We don't. No programmer ever computes Fibonacci numbers. Not recursively. Not iteratively. Not with Binet's Formula.

(Yes, I know. There are a small number of programmers who actually do need to work with Fibonacci numbers. I am assuming that if you are one of those programmers, you understand that absolute statements are never fully true.)

However, every programmer learns recursion, tail-recursion, iteration, and memoization, and the recursive definition of the Fibonacci numbers is something everybody knows from high school, is simple, small, easy to understand, and can be used to demonstrate all four of those concepts.

Why do we use Dijksttra's algorithm to compute the shortest path as opposed to translating the graph into an integer program and solving that instead?

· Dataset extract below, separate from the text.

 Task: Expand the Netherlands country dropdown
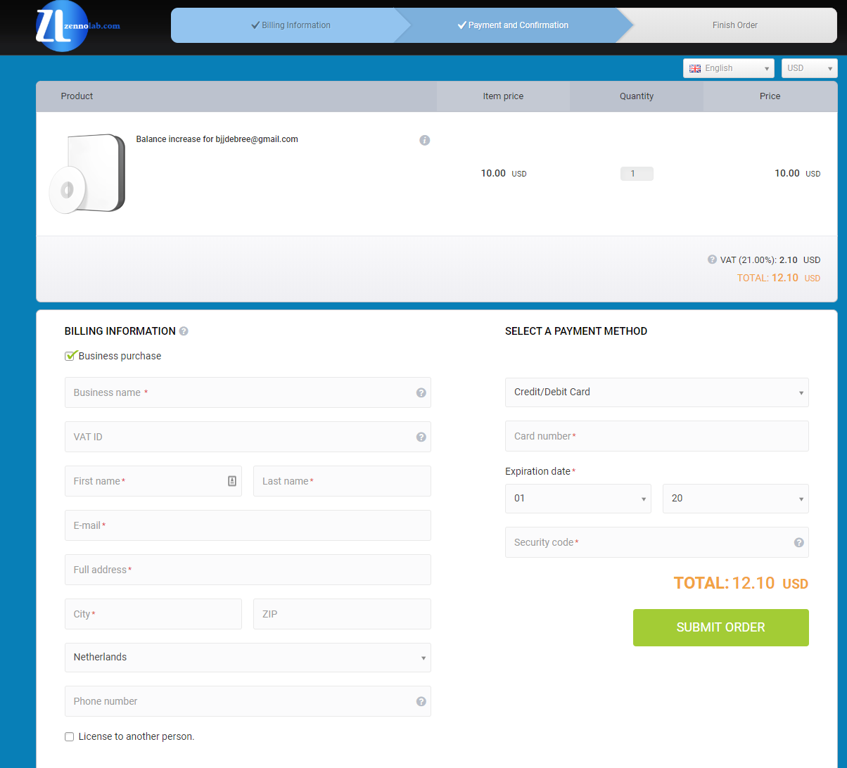click(248, 658)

Integer Programming is NP-complete, which means we don't know any efficient algorithm for solving it, and we in fact strongly believe that there cannot be an efficient algorithm.

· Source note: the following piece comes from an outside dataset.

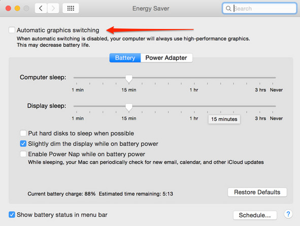Uncheck Show battery status in menu bar
This screenshot has width=300, height=226.
(x=12, y=215)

Dijkstra's Algorithm, OTOH is Θ(|E| + |V|log|V|) when implemented optimally with a Fibonacci heap.

So, at least asymptotically, Diskstra's Algorithm is simply faster.

Note also that often we do not use Dijkstra's Algorithm but rather A* or an A*-variant.

Similarly for the Knapsack problem, why is dynamic programming favored over integer programing techniques developed in mathematical optimization?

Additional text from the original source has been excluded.